Stored records:
•••
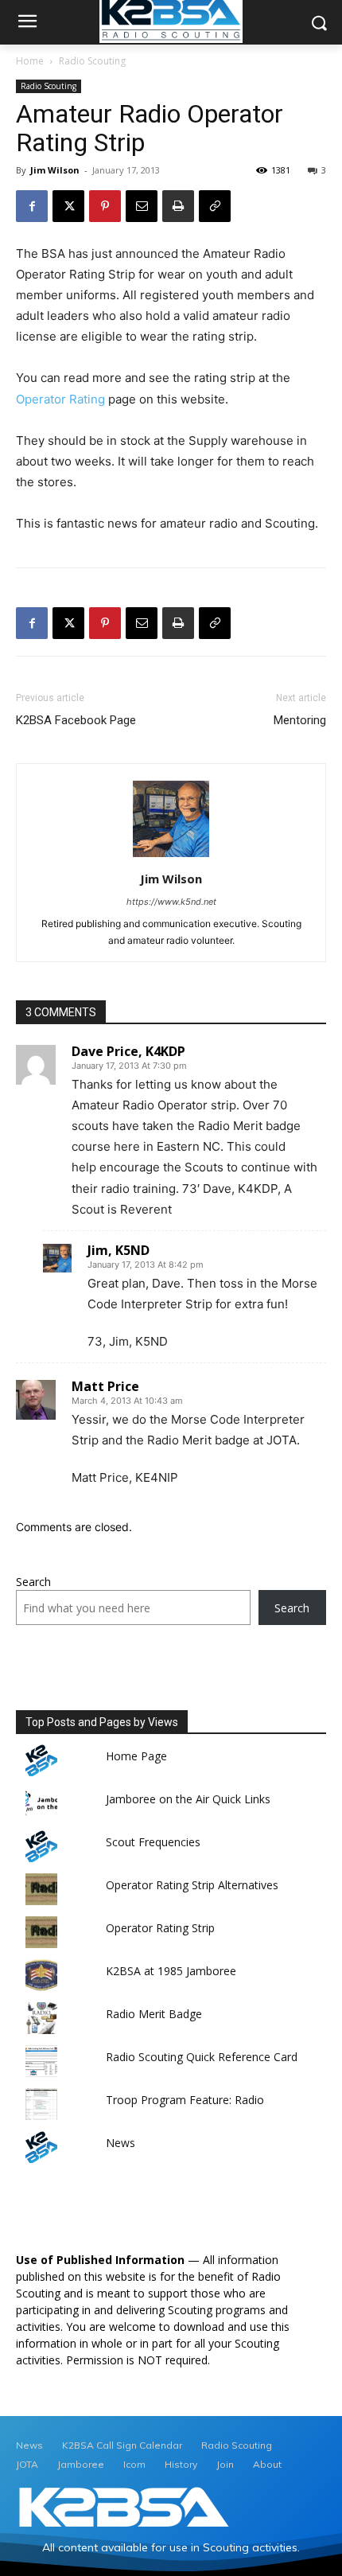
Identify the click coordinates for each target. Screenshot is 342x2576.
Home (30, 61)
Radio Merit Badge (154, 2013)
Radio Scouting (92, 61)
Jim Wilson (55, 170)
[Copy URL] (215, 206)
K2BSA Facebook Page (76, 720)
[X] (68, 206)
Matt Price (105, 1386)
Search (33, 1581)
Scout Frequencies (153, 1841)
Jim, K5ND (118, 1250)
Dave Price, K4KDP (128, 1051)
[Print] (178, 206)
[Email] (141, 206)
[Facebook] (32, 206)
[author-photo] (171, 856)
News (120, 2142)
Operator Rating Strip (160, 1927)
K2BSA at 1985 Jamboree (171, 1970)
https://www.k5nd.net (171, 901)
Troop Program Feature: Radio (185, 2099)
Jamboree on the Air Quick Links (188, 1798)
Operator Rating (62, 399)
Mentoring (300, 720)
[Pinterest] (105, 206)
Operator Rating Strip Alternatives (192, 1884)
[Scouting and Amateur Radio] (124, 2508)
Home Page (136, 1755)
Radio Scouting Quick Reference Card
•••
_Your assignment_. After locating the line with "[Email] (141, 206)", output that line and every later one exactly, through the end of the entries above.

_Task output_.
[Email] (141, 206)
[Facebook] (32, 206)
[author-photo] (171, 856)
News (120, 2142)
Operator Rating Strip (160, 1927)
K2BSA at 1985 Jamboree (171, 1970)
https://www.k5nd.net (171, 901)
Troop Program Feature: Radio (185, 2099)
Jamboree on the Air Quick Links (188, 1798)
Operator Rating (62, 399)
Mentoring (300, 720)
[Pinterest] (105, 206)
Operator Rating Strip Alternatives (192, 1884)
[Scouting and Amateur Radio] (124, 2508)
Home Page (136, 1755)
Radio Scouting Quick Reference Card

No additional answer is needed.